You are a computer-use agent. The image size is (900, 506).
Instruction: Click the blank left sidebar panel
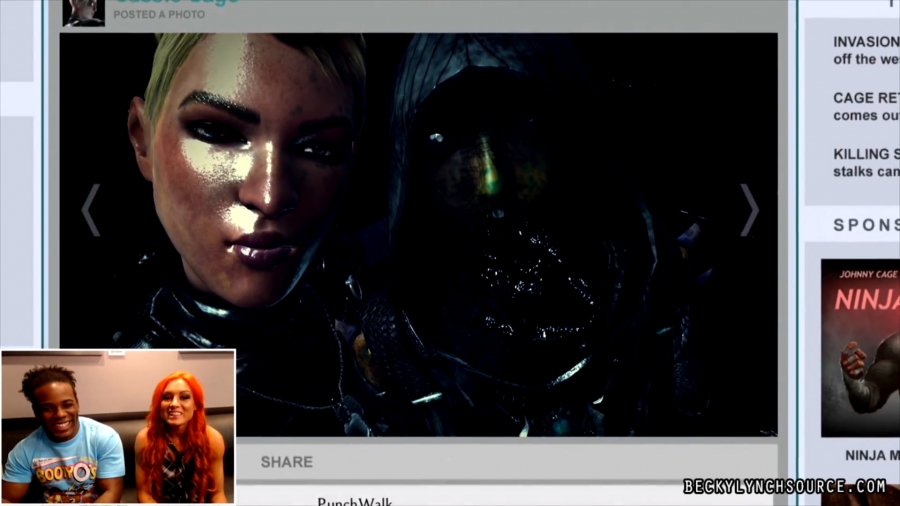point(19,200)
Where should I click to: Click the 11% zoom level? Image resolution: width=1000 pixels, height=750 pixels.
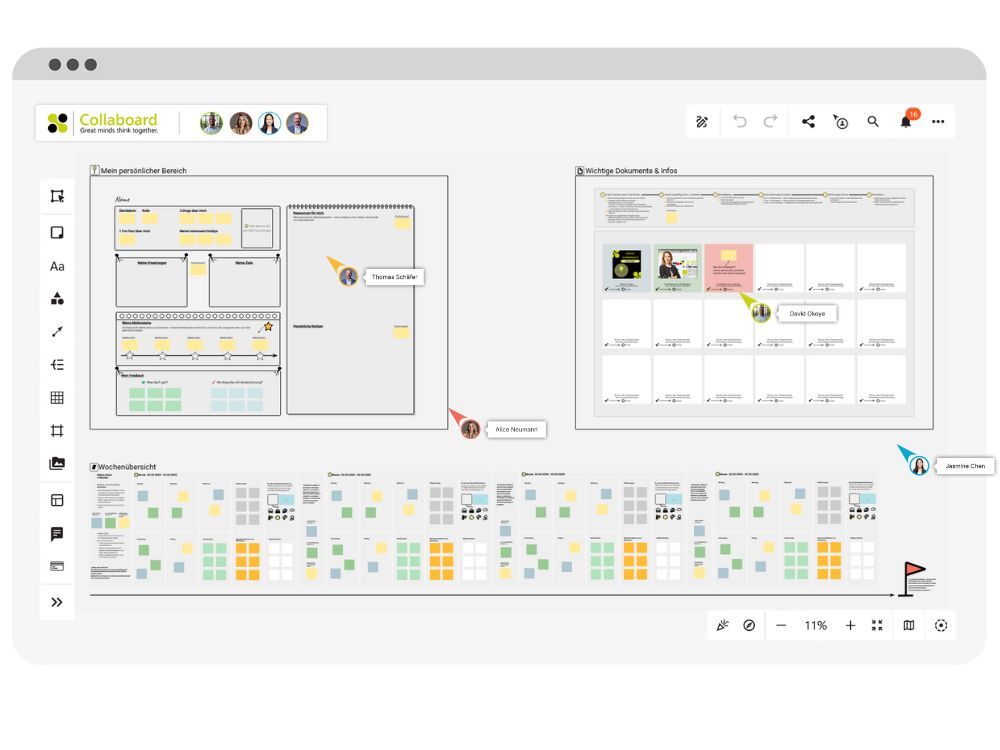click(815, 625)
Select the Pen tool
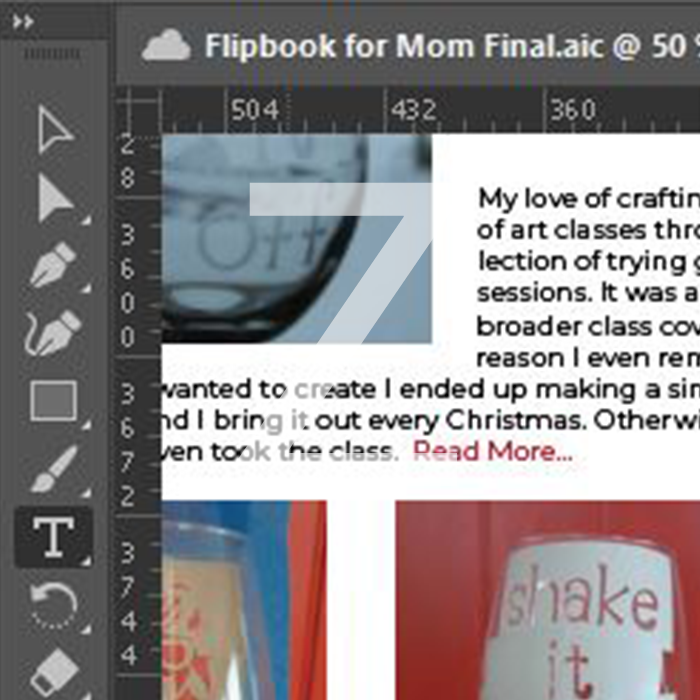 54,265
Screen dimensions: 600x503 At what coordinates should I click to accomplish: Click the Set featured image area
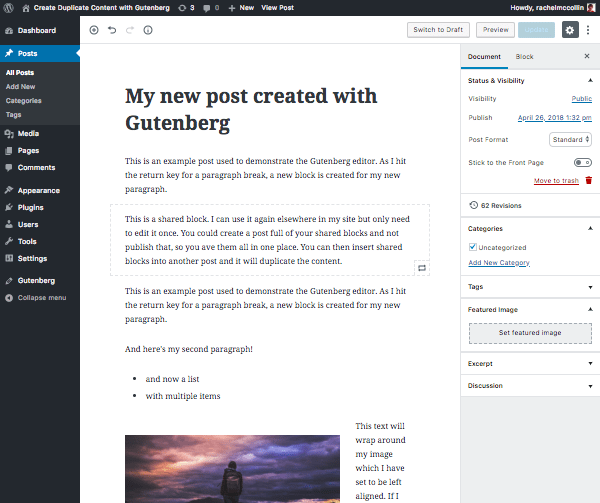point(530,332)
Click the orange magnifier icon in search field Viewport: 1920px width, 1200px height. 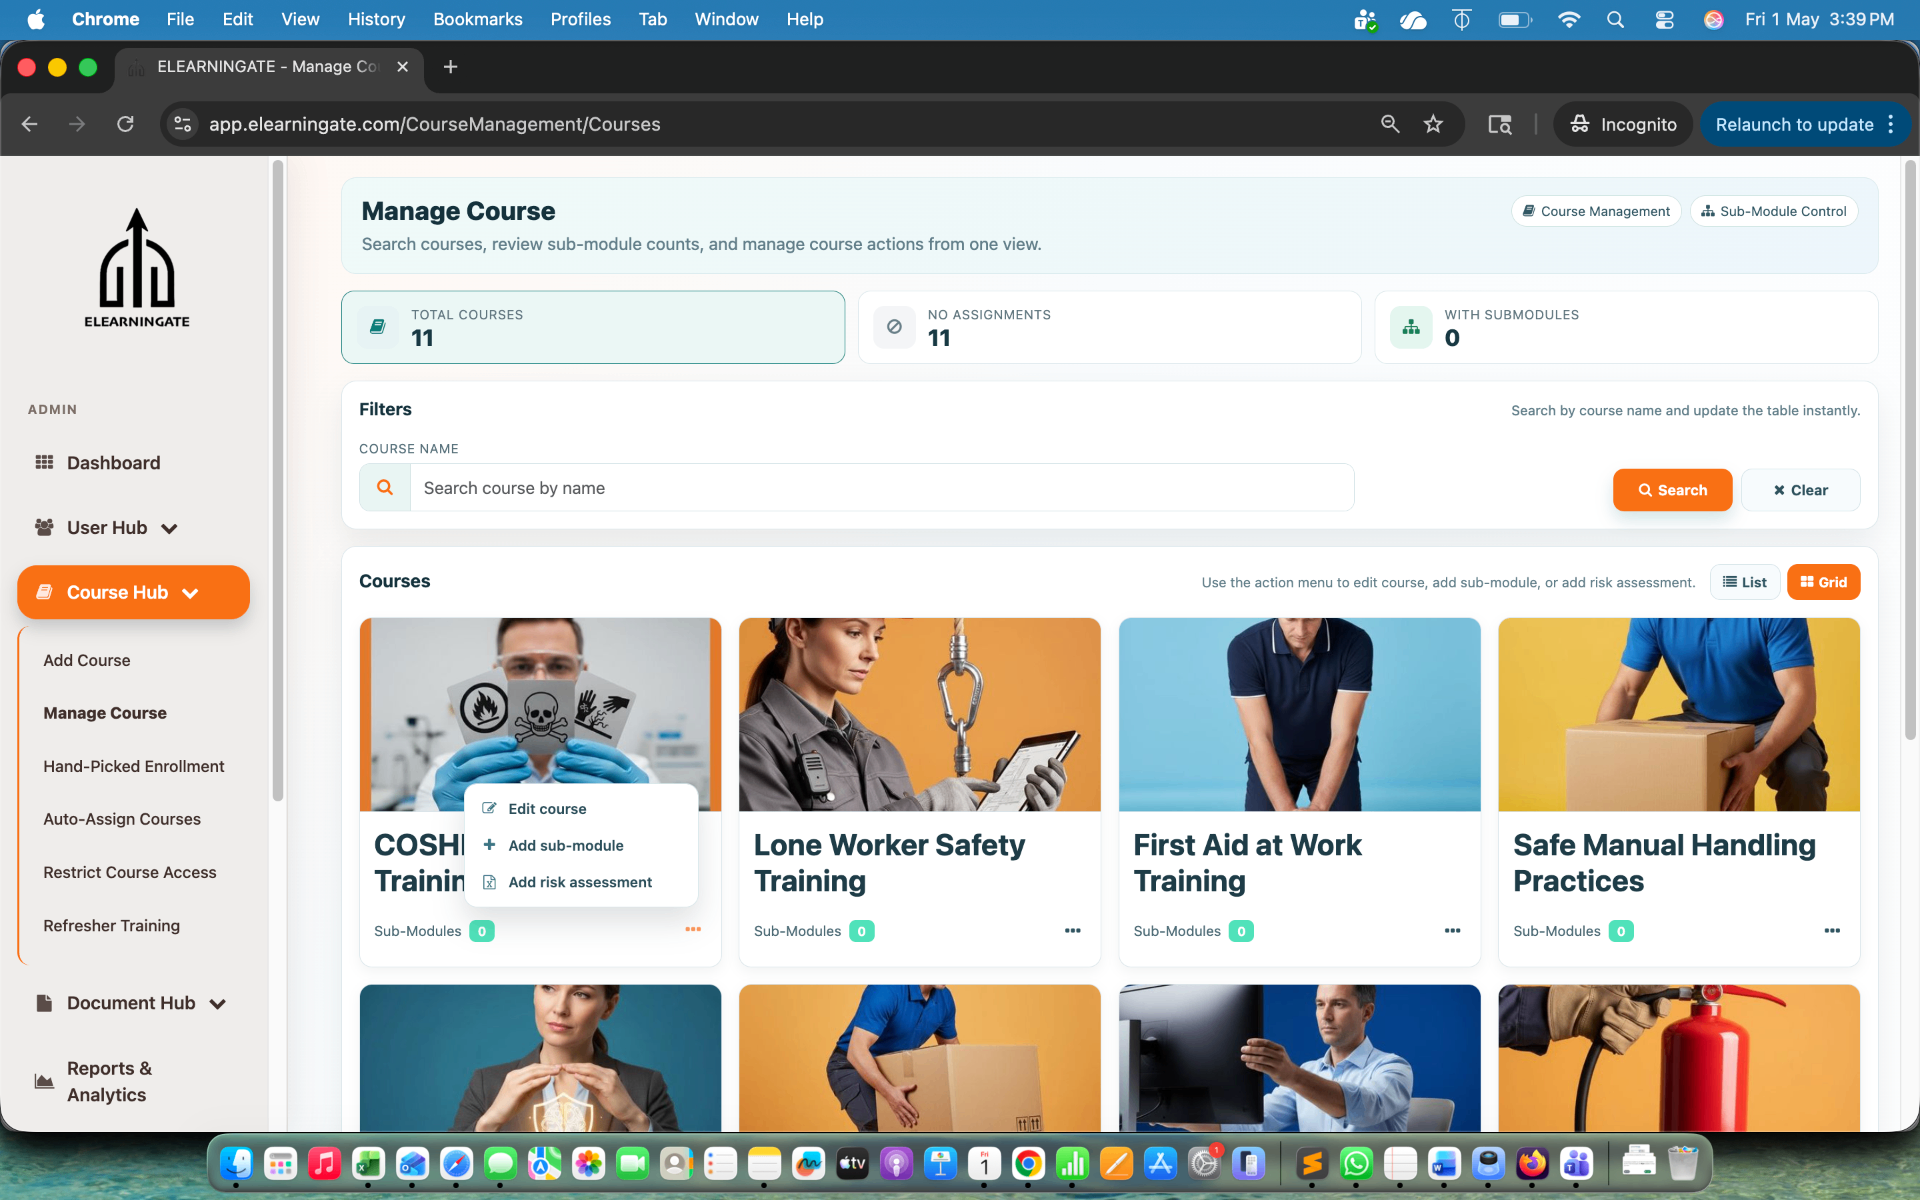385,488
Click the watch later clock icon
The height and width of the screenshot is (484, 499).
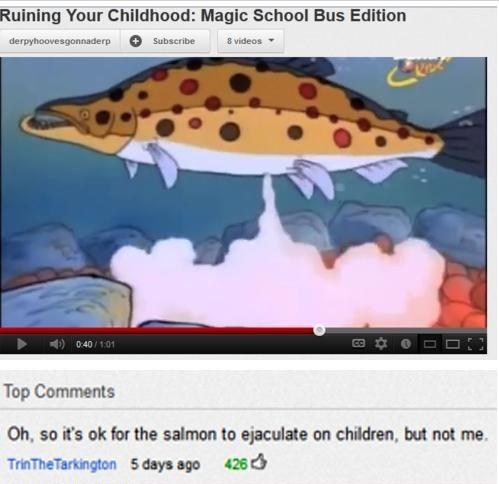406,344
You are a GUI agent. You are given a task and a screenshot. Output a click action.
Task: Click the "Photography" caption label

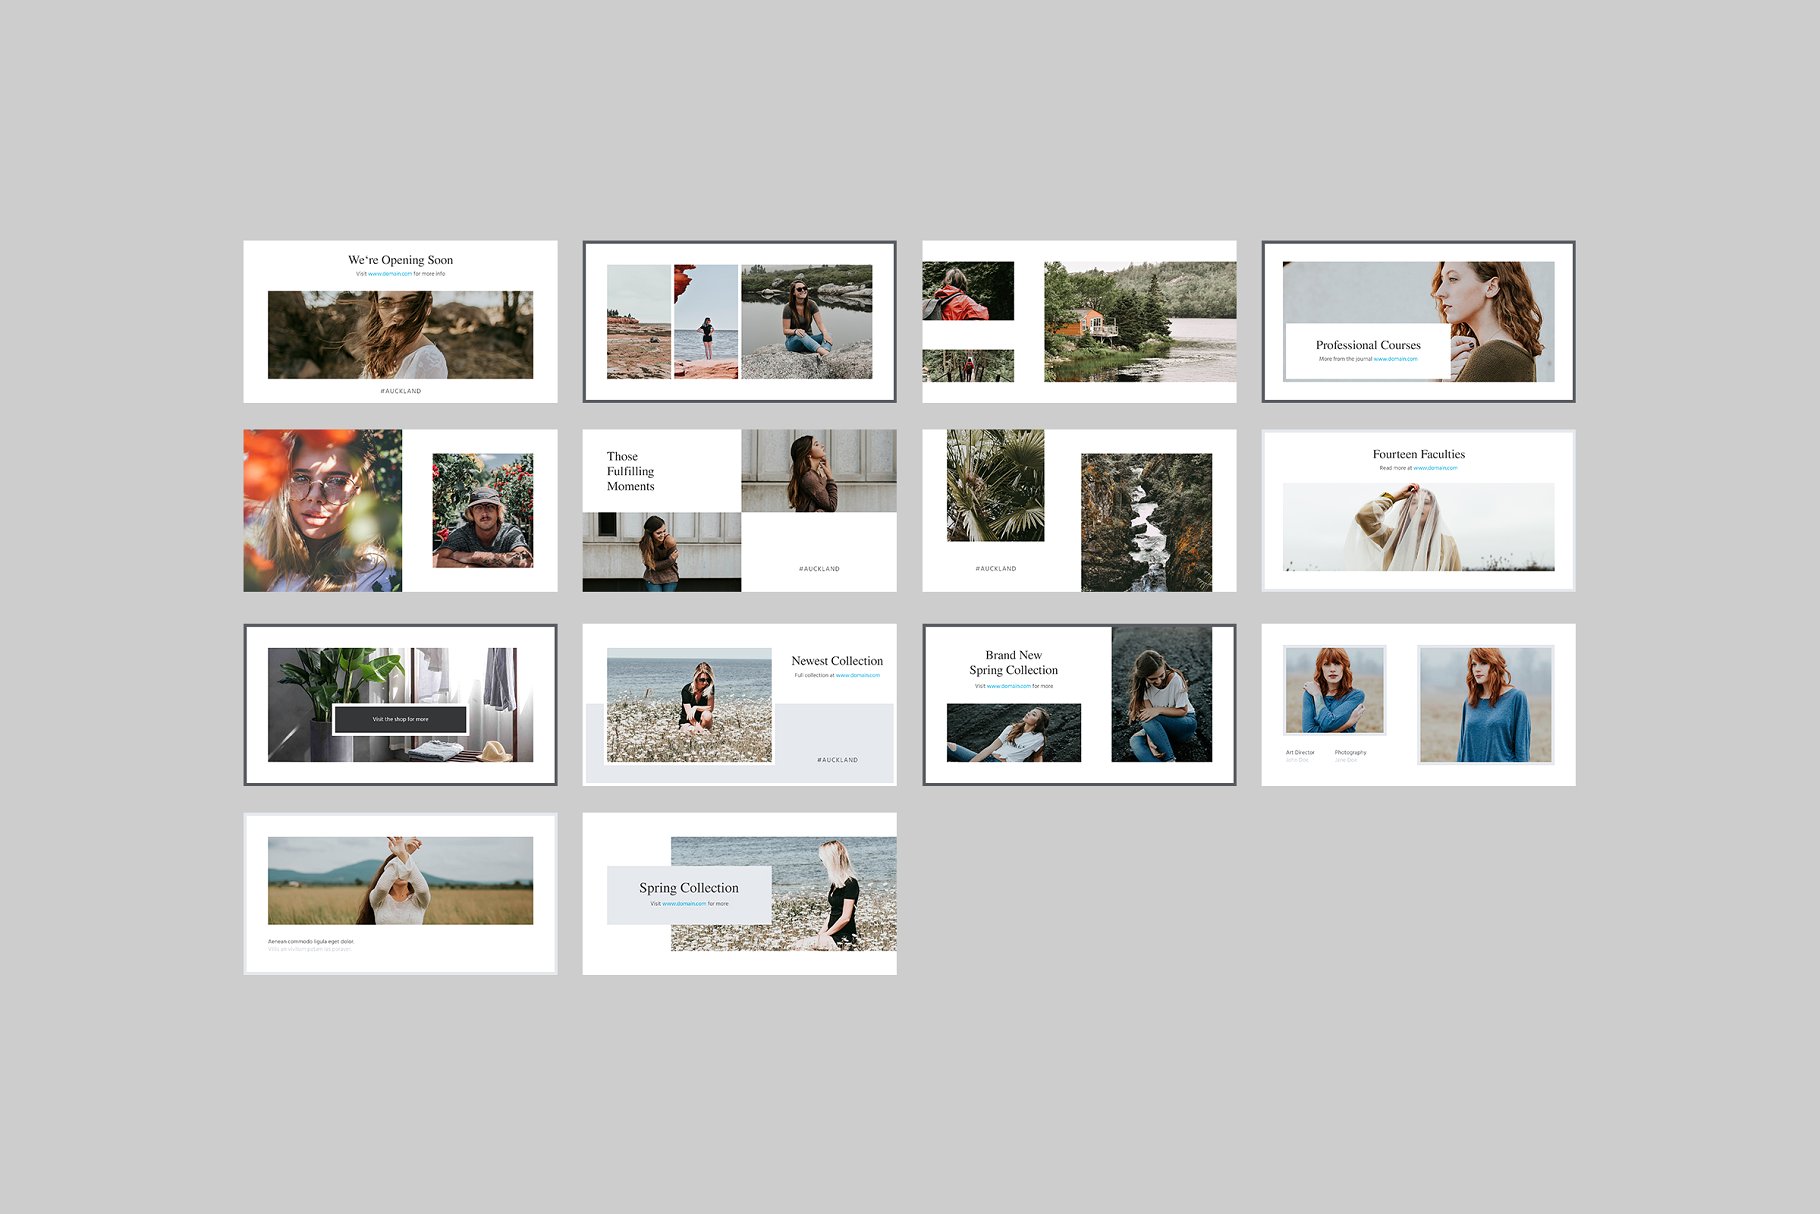[x=1350, y=752]
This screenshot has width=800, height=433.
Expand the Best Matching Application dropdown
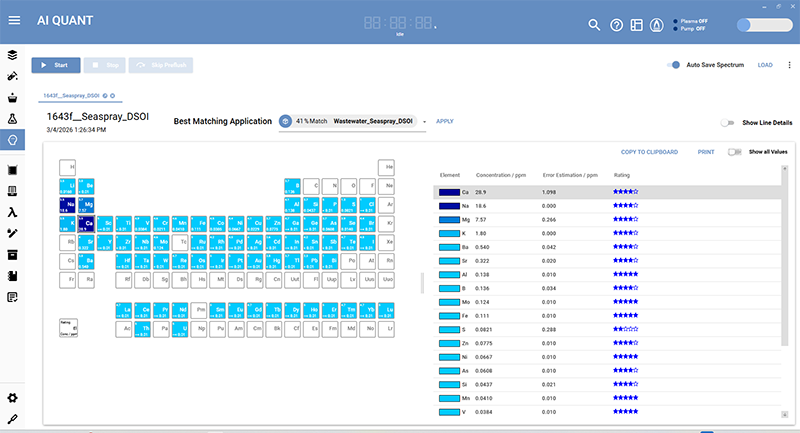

Try it: Write out exactly the lines from the line that contains "The height and" through the end of the material, including both ends. No pictures belong in the copy.

Answer to this exercise:
The height and width of the screenshot is (484, 499).
406,344
You are a GUI agent. You are given a task and a screenshot. Output a click action.
Task: Click the "Photography" caption label

[x=1350, y=752]
This screenshot has width=800, height=433.
Expand the Best Matching Application dropdown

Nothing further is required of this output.